In an oppressive situation there are at least two communities affected by oppression: those who are suffering and are its victims; and those who perpetrate oppression, or just as bad those who are the beneficiaries of oppression and do nothing to address it. Those who are oppressed, in a real sense, are not “the problem”. It is those who are beneficiaries of injustice and find it acceptable who have “the problem”.
Sometimes it is the beneficiaries of oppression who mobilize against it. A leading example is the struggle for abolition of the slave trade in the United Kingdom. There, members of UK society itself, were those who led the struggle against slavery. Although they did not themselves experience oppression, they recognised their responsibility to be part of the process of bringing it to an end. An examplar, is the voice of Thomas Clarkson, who as a young graduate of Cambridge University decided to dedicate himself to the struggle against slavery.
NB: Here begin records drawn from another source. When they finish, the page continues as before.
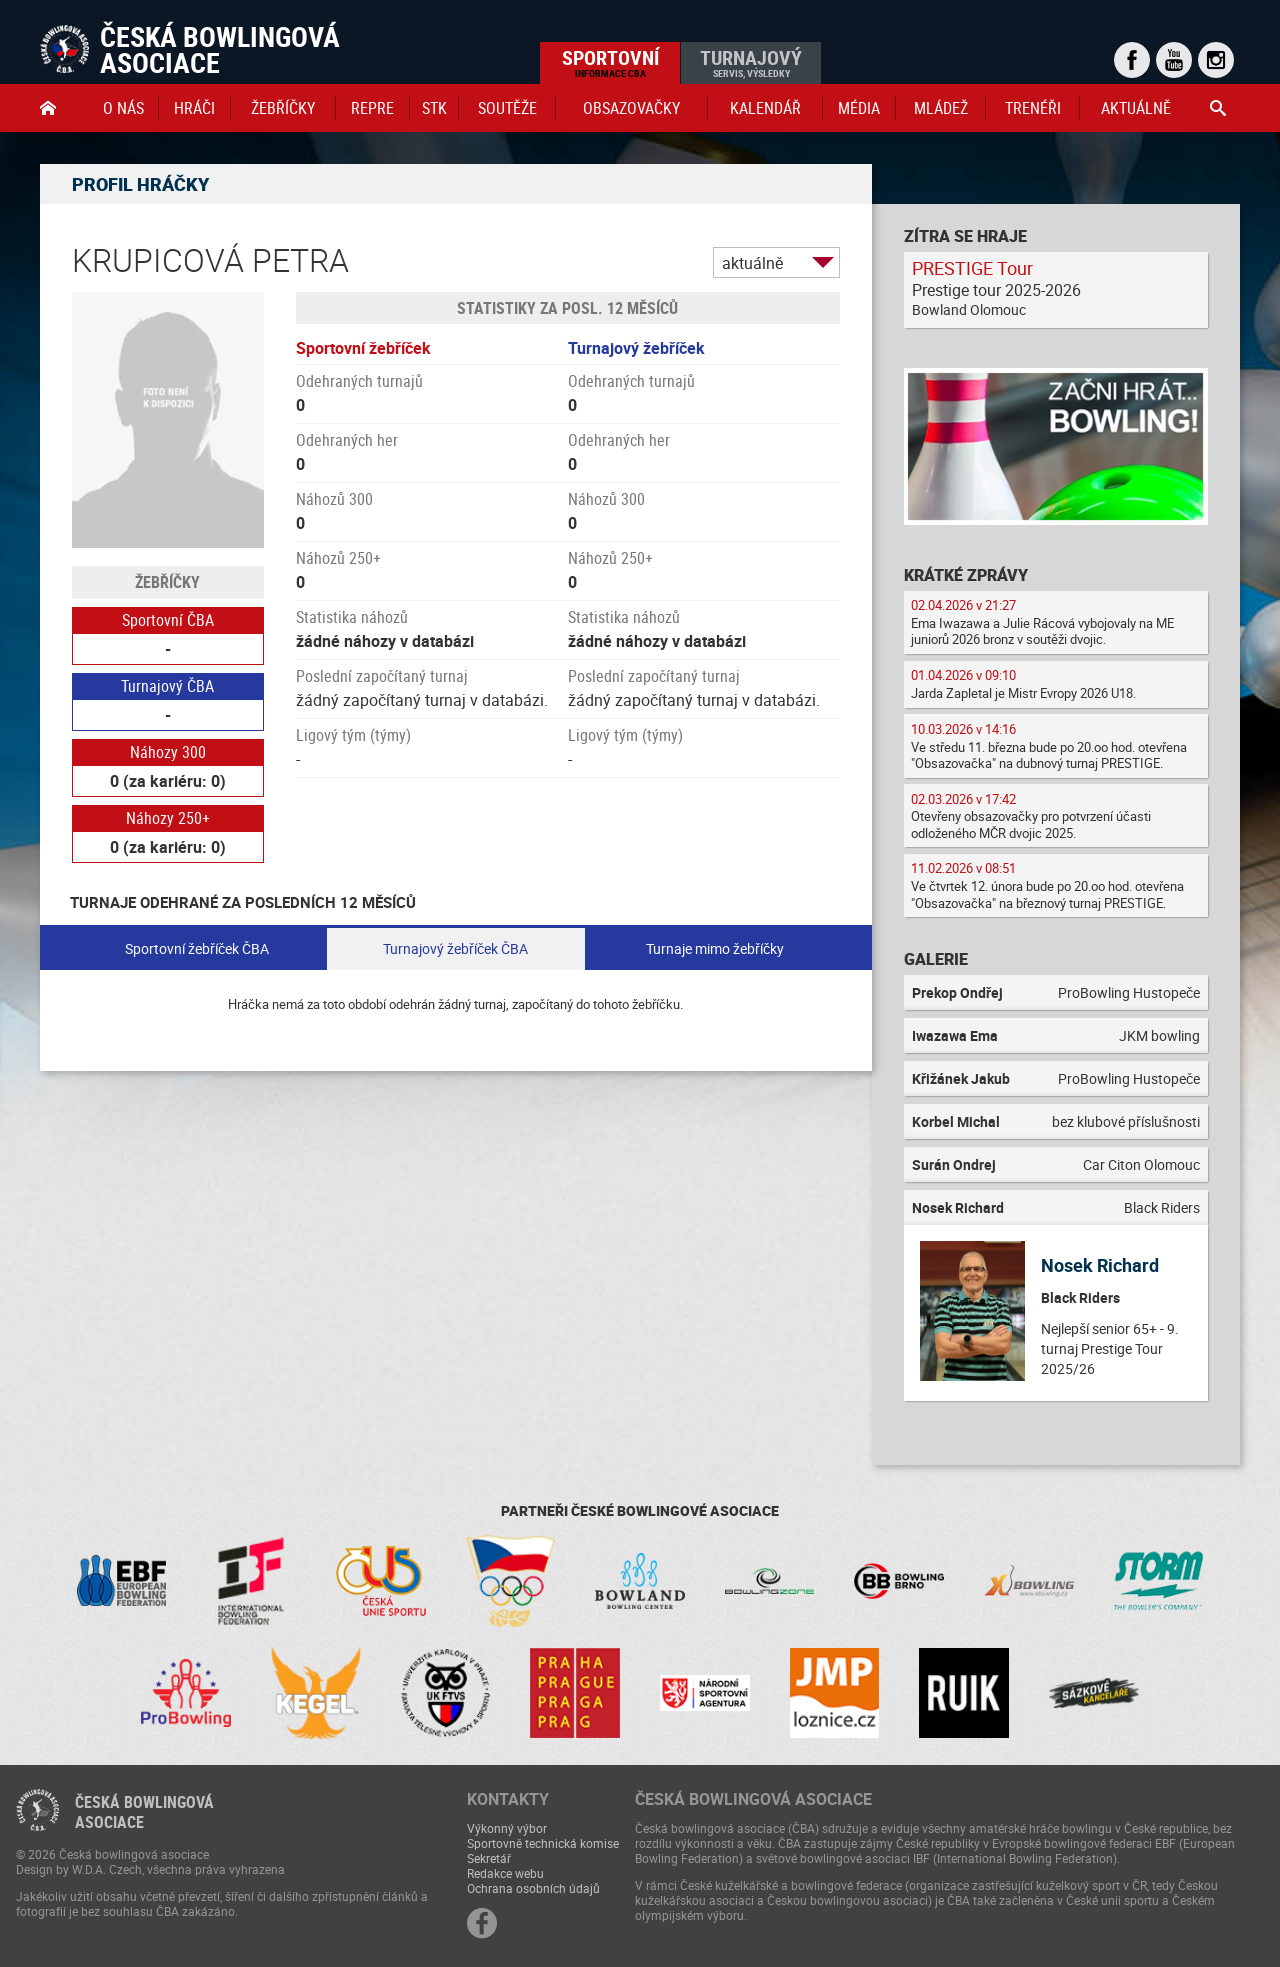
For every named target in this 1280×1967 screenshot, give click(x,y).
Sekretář (489, 1858)
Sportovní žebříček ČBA (197, 948)
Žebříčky (283, 108)
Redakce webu (505, 1873)
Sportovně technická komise (543, 1843)
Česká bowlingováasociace (144, 1812)
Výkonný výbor (507, 1828)
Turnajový (751, 62)
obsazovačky (631, 108)
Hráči (194, 108)
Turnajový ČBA (167, 686)
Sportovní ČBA (168, 620)
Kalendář (765, 108)
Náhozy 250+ (168, 818)
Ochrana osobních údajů (533, 1888)
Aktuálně (1136, 108)
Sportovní (610, 62)
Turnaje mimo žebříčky (715, 948)
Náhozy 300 (168, 752)
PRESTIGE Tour (972, 268)
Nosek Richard (1100, 1265)
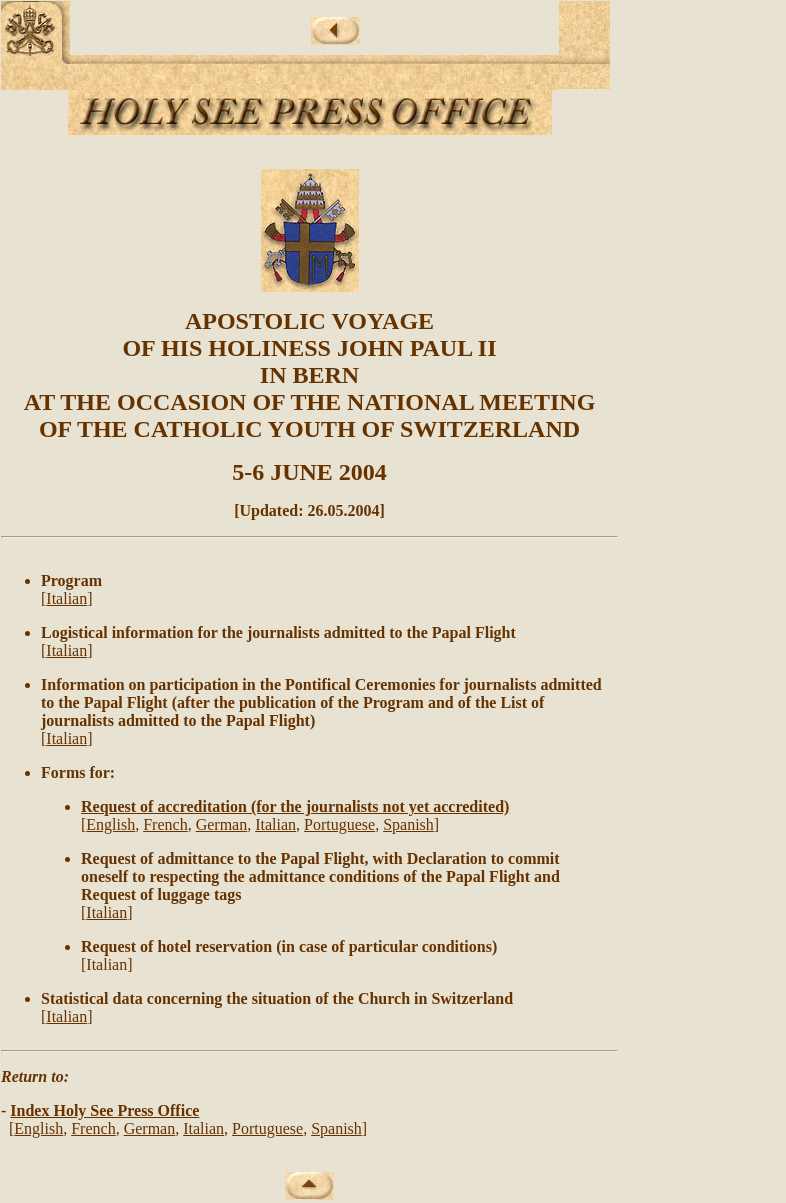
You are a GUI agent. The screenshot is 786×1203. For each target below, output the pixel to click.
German (222, 824)
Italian (66, 598)
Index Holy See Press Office (104, 1110)
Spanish (408, 824)
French (165, 824)
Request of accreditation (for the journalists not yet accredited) (295, 806)
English (110, 824)
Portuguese (339, 824)
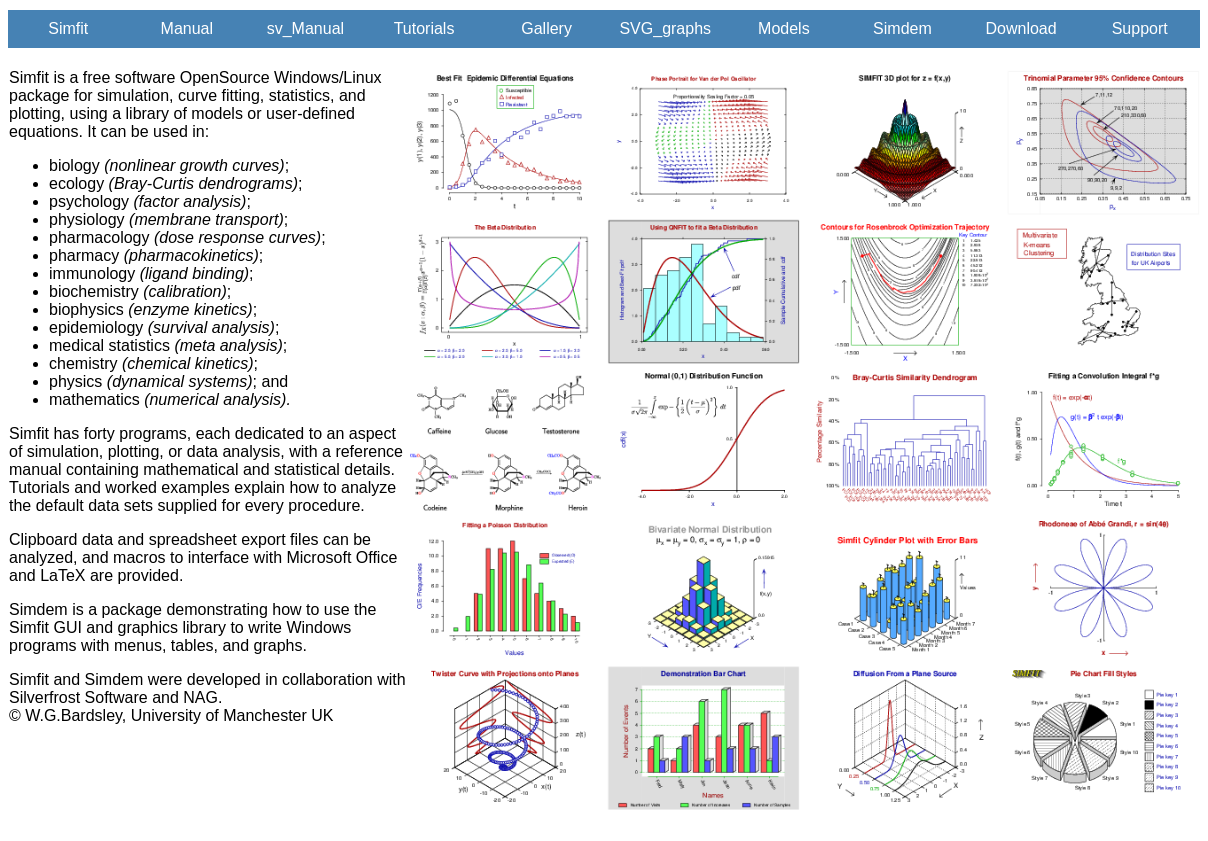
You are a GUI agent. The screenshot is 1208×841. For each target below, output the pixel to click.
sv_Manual (305, 28)
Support (1140, 28)
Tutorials (424, 28)
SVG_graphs (665, 28)
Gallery (546, 28)
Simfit (68, 28)
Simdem (902, 28)
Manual (187, 28)
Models (784, 28)
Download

… the subject of [the slave trade] almost wholly engrossed my thoughts. I became at times very seriously affected while upon the road. I stopped my horse occasionally, and dismounted and walked. I frequently tried to persuade myself in these intervals that the contents of my Essay [on the slave trade] could not be true. The more however I reflected upon them, or rather upon the authorities on which they were founded, the more I gave them credit. Coming in sight of Wades Mill in Hertfordshire, I sat down disconsolate on the turf by the roadside and held my horse. Here a thought came into my mind, that if the contents of the Essay were true, it was time some person should see these calamities to their end. Agitated in this manner I reached home.
What are the best methods for addressing the injustices and maladies of the 21st century? There is no easy answer to this question. There are other movements that perhaps provide insights: the women’s movement (for which no single bullet was ever fired); and the peace movement. Are even more profoundly pacific methods or more nuanced nonviolent methods: perhaps something akin to non-adversarialism, needed today? Martin Luther King, who thought long and carefully about questions of method certainly teaches us that such thought is required if human rights are to be successfully pursued in a manner worthy of human dignity. We should at least aspire to no less enlightened methods than the ones he pursued. And to all those who use or justify violence in our century in the name of “justice”, Martin Luther King’s words and actions say clearly: “you are wrong”. If violence is not necessary to overcome 340 years of oppression; it is not necessary to any cause.
Something else that Martin Luther King observes in relation to nonviolence remains an important contribution of his thought – that the method of nonviolence transcends sectional interests and rejects the substitution of future tyrannies:
And he will realize that a doctrine of black supremacy is as dangerous as a doctrine of white supremacy, and that God is not interested merely in the freedom of black men, and brown men, and yellow men; but God is interested in the freedom of the whole human race and the creation of a society where all men will live together as brothers, and every man will respect the dignity and worth of human personality. This is what the nonviolent discipline, when one takes it seriously, says.